Requirement:
Only one stretch of the records below should be repeated. It starts with the line containing "You are a computer-use" and goes on through the line containing "Instruction: Click the Родинське town label", exactly as written.

Record excerpts:

= = =

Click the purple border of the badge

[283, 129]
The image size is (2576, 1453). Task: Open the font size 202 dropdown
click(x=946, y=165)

= = =

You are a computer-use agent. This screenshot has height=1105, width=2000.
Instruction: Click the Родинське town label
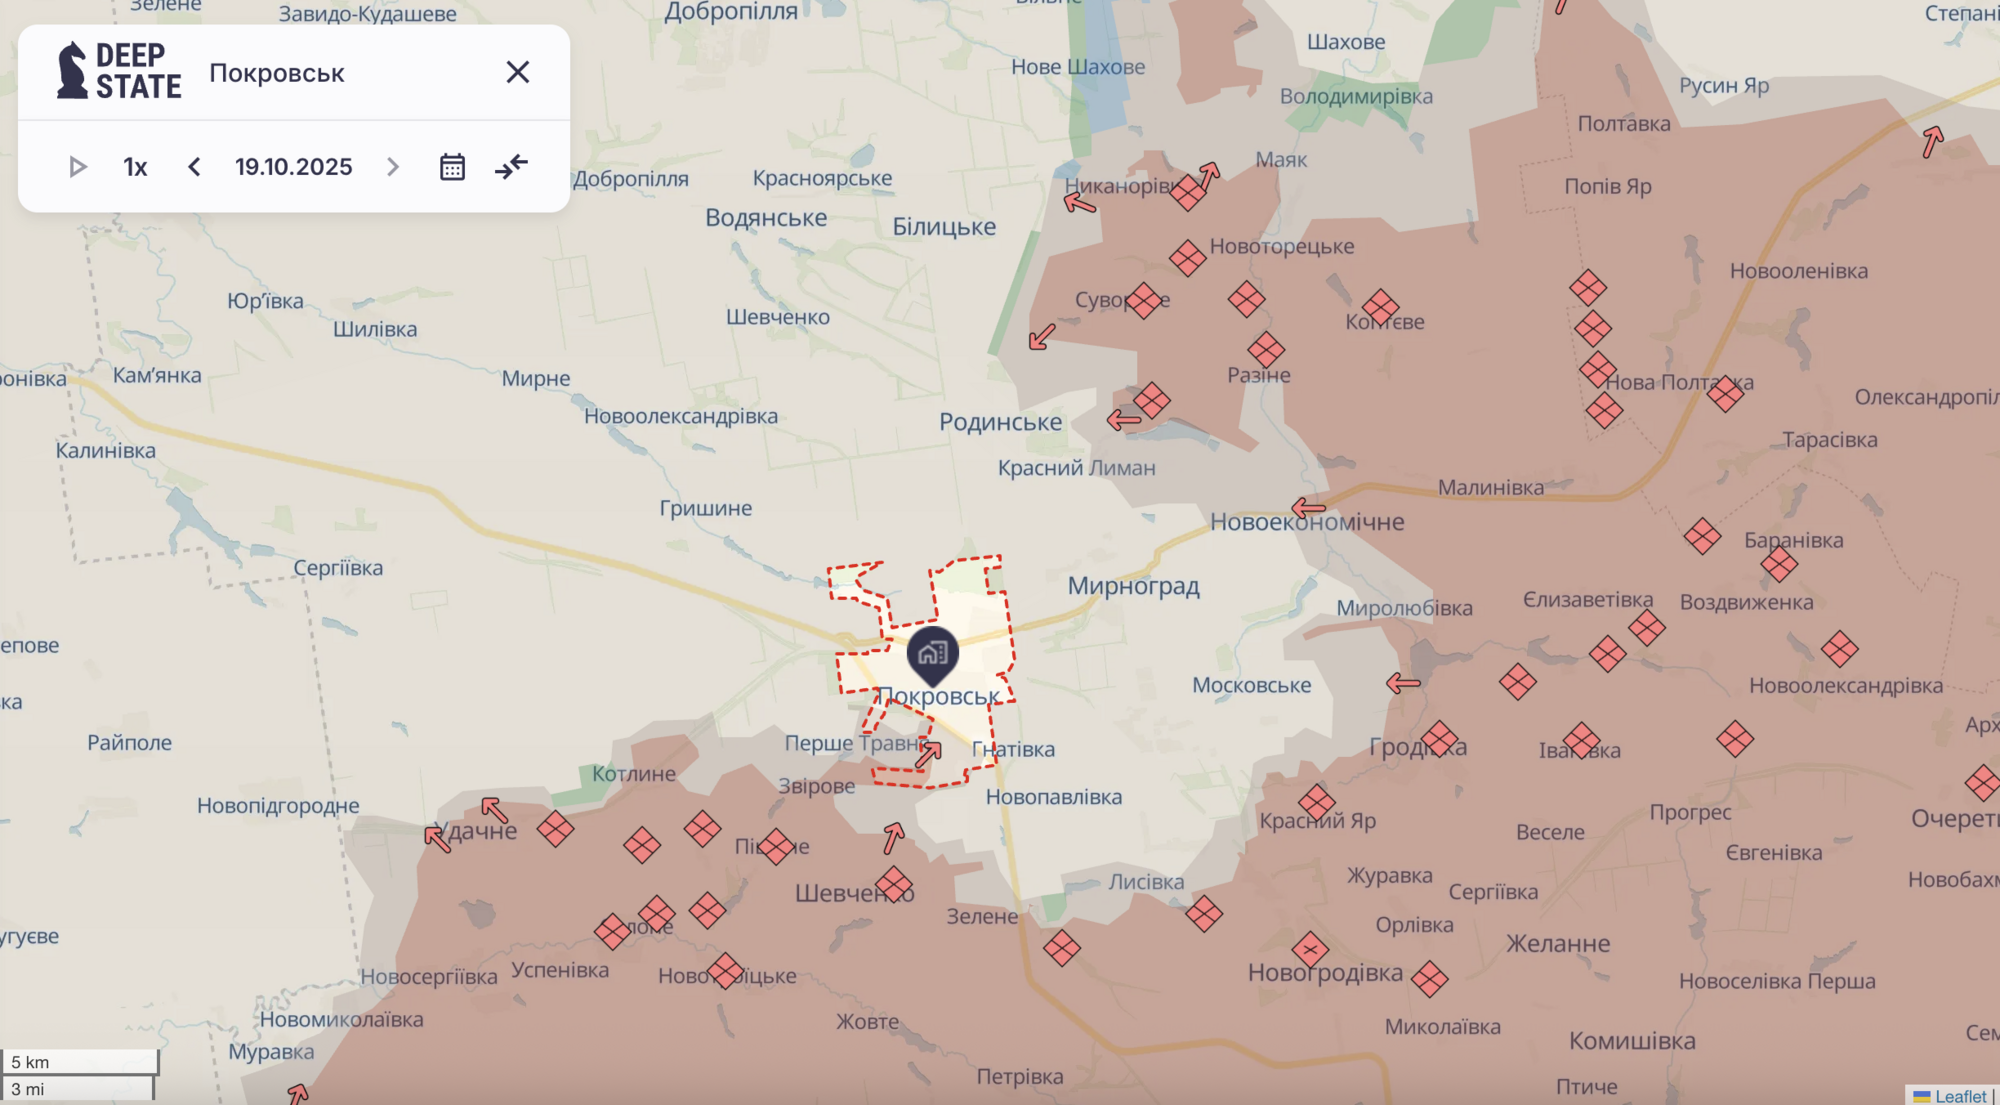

= = =

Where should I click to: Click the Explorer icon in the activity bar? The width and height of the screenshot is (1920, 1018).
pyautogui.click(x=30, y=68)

= = =

Exercise answer:
You are a computer-use agent. This screenshot has height=1105, width=2000.
Instruction: Click the Родинське town label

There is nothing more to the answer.